Thursday, April 25, 2013
Given how much vendors and analysts love to create new categories, I’m genuinely perplexed that no one has yet named this one. I’ll step in myself, and hereby christen the concept as “Customer Data Platform”. Aside from having a relatively available three letter abbreviation (see Acronym Finder for other uses of CDP), the merits of this name include:
- “Customer” shows the scope extends to all customer-related functions, not just marketing;
- “Data” shows the primary focus is on data, not execution; and
- “Platform” shows it does more than data management while supporting other systems
But, you may ask, is this really new? Certainly systems for Customer Data Integration (CDI) have been around for decades: these include specialized products like Harte-Hanks Trillium and SAS DataFlux, CDI features within general data management suites like Informatica and Pentaho, and integration within cloud-based business intelligence products like GoodData and Birst. Many of those products have limited capabilities for working with newer data sources like Web sites and social networks, but the real distinction between them and CDPs is that the older systems are mainly designed to assemble data. Some also provide analytics, but they don't extend to real-time decisions based on predictive models.
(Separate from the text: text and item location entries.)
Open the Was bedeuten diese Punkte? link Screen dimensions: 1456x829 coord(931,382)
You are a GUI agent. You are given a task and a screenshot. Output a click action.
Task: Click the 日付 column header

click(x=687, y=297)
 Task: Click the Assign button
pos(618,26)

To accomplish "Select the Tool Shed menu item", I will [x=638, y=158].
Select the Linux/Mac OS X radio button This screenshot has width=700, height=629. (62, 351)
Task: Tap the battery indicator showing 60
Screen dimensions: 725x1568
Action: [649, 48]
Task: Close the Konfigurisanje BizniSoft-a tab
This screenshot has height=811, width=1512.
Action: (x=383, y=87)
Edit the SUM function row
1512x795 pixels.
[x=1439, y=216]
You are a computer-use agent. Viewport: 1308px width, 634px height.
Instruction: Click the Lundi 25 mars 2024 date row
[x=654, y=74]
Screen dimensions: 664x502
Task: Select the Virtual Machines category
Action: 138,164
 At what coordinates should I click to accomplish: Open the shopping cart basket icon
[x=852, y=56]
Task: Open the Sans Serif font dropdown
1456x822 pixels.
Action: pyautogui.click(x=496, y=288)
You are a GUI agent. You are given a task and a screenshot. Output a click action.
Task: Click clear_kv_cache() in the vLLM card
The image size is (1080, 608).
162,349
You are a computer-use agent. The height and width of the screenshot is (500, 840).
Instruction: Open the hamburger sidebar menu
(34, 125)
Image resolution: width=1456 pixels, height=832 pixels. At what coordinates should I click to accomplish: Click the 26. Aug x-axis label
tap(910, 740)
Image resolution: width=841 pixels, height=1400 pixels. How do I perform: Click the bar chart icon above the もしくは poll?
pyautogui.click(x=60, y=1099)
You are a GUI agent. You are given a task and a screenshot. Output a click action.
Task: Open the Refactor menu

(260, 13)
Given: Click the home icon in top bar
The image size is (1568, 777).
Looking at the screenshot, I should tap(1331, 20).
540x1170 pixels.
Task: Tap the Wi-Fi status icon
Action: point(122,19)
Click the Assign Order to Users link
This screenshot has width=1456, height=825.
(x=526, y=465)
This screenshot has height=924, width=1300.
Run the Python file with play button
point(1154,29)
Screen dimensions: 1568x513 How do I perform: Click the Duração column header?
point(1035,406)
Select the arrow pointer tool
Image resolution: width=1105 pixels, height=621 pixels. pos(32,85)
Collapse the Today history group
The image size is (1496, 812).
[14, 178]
Similarly, there have long been specialized systems for real-time interaction management (such as Infor Interaction Advisor and Oracle Real Time Decisions) and for predictive modeling (SAS, IBM SPSS, KXEN). Some interaction managers do create predictive models, and the really big vendors (IBM, SAS, Oracle) have all three key components (CDI, real-time decisions, and predictive models) somewhere in their stables. But systems that closely couple just those features with the goal of feeding data as well as recommendations to execution systems? Those are something new.
By now, you’re probably wondering if I’ll ever get around to actually naming the vendors I have in mind. I’ve recently written about some of them, including Reachforce/SetLogik and Lattice Engines. I also include RedPoint in the mix, because it has all the key capabilities (database development, predictive models, and real time decisions) even though it also offers conventional campaign management. Others I haven’t yet written about include Mintigo and Gainsight. Of course, each has a different mix of features and its own market position. Indeed, several have specifically told me they do not compete with the others. Fair enough, but I still see enough similarity to group them together.
All this is a very long-winded introduction to Causata, yet another member of this new class. By now, you can probably guess Causata’s main functions: assemble customer data from multiple sources, consolidate it by customer, place it in an analytics-friendly format, run predictive models against it, and respond in real time to recommendation requests from other systems including Web sites, email, banner ads, and call centers. And you’d be right.
But that’s not the end of the story. With any product, it’s the details that matter. Causata is particularly strong in the data management department, accepting both batch and real-time data feeds and storing data as different types of events (email sent, Web site visit, call center interaction, etc.), each having predefined attributes. The system also has a particularly sophisticated “identity association” service, which looks for simultaneous events involving different identifiers as a way to link them, and can chain identifiers that were linked at different times. When I spoke with Causata about two months ago, the association rules were pretty much the same for all clients, but they promised users would get more control in the future. Users could already choose which types of associations to use in specific queries.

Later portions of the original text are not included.